Work instruction » Transcribe exactly the lines that begin the material and continue through the line containing "Open the PAGE LAYOUT ribbon tab". Leave out whatever follows.

The input »

"""

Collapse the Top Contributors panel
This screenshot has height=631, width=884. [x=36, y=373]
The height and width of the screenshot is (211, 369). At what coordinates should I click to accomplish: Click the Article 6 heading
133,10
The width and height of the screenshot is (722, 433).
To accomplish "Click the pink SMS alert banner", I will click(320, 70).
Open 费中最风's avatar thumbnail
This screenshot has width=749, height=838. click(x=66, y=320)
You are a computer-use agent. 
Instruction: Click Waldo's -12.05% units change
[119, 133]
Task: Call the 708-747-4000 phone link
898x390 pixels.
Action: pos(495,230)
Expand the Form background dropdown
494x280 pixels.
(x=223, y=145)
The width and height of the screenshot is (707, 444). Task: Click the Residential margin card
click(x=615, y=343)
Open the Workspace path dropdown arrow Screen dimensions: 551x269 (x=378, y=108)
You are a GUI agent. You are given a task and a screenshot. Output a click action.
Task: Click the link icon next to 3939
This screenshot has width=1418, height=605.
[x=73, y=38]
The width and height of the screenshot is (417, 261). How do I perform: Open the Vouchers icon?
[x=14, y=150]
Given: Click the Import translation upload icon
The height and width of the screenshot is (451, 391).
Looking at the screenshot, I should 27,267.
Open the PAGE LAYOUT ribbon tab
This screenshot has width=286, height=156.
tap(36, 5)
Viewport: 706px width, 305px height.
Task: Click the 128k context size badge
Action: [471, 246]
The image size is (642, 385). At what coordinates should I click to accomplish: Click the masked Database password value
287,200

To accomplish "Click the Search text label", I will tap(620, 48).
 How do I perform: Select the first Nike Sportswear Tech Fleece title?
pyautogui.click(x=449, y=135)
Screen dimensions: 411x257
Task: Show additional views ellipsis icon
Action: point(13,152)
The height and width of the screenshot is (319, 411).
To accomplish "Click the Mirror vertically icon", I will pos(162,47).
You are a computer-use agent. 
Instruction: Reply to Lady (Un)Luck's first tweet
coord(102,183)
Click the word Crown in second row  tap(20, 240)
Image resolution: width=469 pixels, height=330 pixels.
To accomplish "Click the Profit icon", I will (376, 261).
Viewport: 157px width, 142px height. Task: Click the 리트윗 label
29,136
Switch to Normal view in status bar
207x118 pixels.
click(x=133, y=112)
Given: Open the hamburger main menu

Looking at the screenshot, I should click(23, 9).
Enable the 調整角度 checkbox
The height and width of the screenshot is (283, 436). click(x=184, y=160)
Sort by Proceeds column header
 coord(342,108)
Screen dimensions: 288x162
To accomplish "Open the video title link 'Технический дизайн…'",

"""

Written response »
Collapse the Top Contributors panel
This screenshot has height=631, width=884. [x=36, y=373]
The height and width of the screenshot is (211, 369). At what coordinates should I click to accomplish: Click the Article 6 heading
133,10
The width and height of the screenshot is (722, 433).
To accomplish "Click the pink SMS alert banner", I will click(320, 70).
Open 费中最风's avatar thumbnail
This screenshot has width=749, height=838. click(x=66, y=320)
You are a computer-use agent. 
Instruction: Click Waldo's -12.05% units change
[119, 133]
Task: Call the 708-747-4000 phone link
898x390 pixels.
Action: pos(495,230)
Expand the Form background dropdown
494x280 pixels.
(x=223, y=145)
The width and height of the screenshot is (707, 444). Task: Click the Residential margin card
click(x=615, y=343)
Open the Workspace path dropdown arrow Screen dimensions: 551x269 (x=378, y=108)
You are a GUI agent. You are given a task and a screenshot. Output a click action.
Task: Click the link icon next to 3939
This screenshot has width=1418, height=605.
[x=73, y=38]
The width and height of the screenshot is (417, 261). How do I perform: Open the Vouchers icon?
[x=14, y=150]
Given: Click the Import translation upload icon
The height and width of the screenshot is (451, 391).
Looking at the screenshot, I should 27,267.
Open the PAGE LAYOUT ribbon tab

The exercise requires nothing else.